- Born: April 3, 1937 (age 89) Alabama, U.S.
- Education: University of Alabama Vanderbilt University University of Wisconsin
- Employer: University of Minnesota

= Toni McNaron =

American literary scholar (born 1937)

Toni McNaron, also known as Toni A. H. McNaron, (born April 3, 1937) is an American literary scholar, educator, and author. She is a professor emerita of English at the University of Minnesota, where she also served as the first coordinator of the university's Women's Studies Department. During her time at the University of Minnesota, McNaron received numerous awards for her teaching, leadership, and community service. McNaron also authored numerous articles, two memoirs, and several books on Shakespeare, LGBT-related issues and experiences, incest, and feminist literary criticism. McNaron retired from the university as a professor emerita in 2001.

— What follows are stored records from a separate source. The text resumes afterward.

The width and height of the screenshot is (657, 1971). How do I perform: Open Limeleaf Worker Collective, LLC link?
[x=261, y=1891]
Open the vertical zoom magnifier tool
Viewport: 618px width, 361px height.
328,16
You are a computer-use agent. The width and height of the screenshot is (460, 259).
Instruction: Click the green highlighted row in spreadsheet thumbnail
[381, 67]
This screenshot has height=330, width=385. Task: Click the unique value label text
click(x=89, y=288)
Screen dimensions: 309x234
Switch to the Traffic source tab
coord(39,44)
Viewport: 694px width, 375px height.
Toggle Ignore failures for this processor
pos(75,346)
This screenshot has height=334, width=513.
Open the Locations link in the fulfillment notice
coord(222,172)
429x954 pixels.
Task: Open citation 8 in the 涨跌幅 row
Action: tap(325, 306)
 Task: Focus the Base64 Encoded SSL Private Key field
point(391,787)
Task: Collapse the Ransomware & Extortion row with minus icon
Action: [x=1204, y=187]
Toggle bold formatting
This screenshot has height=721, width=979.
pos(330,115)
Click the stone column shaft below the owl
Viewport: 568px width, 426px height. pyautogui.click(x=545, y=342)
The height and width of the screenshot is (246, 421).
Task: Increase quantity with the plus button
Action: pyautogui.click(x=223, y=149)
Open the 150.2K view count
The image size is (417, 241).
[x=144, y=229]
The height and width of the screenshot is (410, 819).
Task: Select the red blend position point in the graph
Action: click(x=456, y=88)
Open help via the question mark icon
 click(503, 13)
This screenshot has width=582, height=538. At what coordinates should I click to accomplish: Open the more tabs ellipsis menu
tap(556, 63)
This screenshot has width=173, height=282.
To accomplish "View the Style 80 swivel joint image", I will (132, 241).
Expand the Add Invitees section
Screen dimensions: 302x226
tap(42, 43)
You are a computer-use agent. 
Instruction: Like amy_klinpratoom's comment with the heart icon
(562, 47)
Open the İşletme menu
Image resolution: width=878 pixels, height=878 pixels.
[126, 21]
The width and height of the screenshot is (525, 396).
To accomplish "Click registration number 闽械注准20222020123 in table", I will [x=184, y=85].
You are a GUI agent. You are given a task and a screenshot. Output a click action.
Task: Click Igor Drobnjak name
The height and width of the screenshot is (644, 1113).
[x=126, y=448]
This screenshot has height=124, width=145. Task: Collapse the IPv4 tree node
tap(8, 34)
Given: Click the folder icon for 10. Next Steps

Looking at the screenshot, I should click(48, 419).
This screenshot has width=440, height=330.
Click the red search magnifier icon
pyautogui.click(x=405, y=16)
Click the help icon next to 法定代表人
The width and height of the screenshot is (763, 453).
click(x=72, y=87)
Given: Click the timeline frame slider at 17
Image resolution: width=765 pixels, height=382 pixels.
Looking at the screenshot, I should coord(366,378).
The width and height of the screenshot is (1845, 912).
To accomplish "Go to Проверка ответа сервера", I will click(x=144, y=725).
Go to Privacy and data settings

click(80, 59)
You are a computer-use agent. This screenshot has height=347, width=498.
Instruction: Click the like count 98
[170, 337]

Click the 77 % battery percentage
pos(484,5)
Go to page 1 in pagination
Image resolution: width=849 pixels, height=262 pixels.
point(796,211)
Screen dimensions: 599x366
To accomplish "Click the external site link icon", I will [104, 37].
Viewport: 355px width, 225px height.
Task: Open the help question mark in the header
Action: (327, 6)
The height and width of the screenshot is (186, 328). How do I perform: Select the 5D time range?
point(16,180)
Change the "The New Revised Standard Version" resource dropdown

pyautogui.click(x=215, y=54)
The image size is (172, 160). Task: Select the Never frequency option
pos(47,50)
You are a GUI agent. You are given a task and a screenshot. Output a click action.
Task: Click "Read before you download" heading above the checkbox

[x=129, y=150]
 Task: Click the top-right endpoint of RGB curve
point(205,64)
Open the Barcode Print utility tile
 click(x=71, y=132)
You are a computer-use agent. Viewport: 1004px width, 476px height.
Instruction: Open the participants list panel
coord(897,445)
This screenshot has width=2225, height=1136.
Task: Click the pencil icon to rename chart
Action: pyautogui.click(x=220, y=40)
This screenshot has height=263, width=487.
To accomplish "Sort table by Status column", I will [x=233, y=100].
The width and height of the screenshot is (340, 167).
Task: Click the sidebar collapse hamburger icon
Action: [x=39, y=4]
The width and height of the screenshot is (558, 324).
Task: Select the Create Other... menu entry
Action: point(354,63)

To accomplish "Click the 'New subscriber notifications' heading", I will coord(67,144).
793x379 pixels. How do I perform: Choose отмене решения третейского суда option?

McNaron also served as one of the founding editors of the feminist journal, Hurricane Alice: A Feminist Review, which ran from 1983 to 1998 and was first published in Minneapolis, MN.

== Early life and education ==
McNaron was born on April 3, 1937, in Alabama. In an interview with Lisa Westberg of the Minnesota Daily, McNaron stated that she grew up in the South; neither of her parents attended college but they "liked to read," and it was assumed that she would continue her education. "With the help of scholarships," Westberg writes, McNaron earned a bachelor's degree in English and Math from the University of Alabama in 1958, a master's in English and intellectual history from Vanderbilt University in 1960, and a Ph.D. in English and English history from the University of Wisconsin in 1964.

In her memoir, I Dwell in Possibilities: A Memoir, McNaron talks about the impact of growing up in Birmingham, Alabama during the Jim Crow era. For example, in 1963, she witnessed Bull Connor's releasing of dogs and training horses on black families leaving church. Chapters such as "Into the Cauldron" describe how this and other experiences throughout her youth and early adulthood were formative and contributed to her lifelong commitment to understanding race and racism.

==Personal life==
According to an interview in 1997 with Deb Price, McNaron came out as a lesbian in 1973, when she also stopped drinking and entered a new phase of her life. During this period, she also became a feminist and an anti-Vietnam War activist.

When McNaron came out as a lesbian in 1973, she did so publicly to her students in class. McNaron was the first faculty member at the University of Minnesota to come out as lesbian or gay. During the same period, Minnesota educator and State Senator Allan Spear, who is credited with being the nation's first openly gay legislator, came out in 1974 and was also among the first openly gay or lesbian faculty at the University of Minnesota.

In her memoir, Into the Paradox: Conservative Spirit, Radical Politics, McNaron traces her spiritual path, beginning with a tiny Episcopal church that was scoffed at by Alabama Baptists who didn't accepts Jews, Catholics, or Episcopalians. After years at Episcopal churches, McNaron found a liberal Catholic church in Minneapolis and became an active member.

==Career==
Before joining the faculty at the University of Minnesota in 1964 as assistant professor in English, McNaron was an instructor at All Saints' College (Vicksburg, MS) 1959-1961 and a teaching assistant at the University of Wisconsin (1961–1963).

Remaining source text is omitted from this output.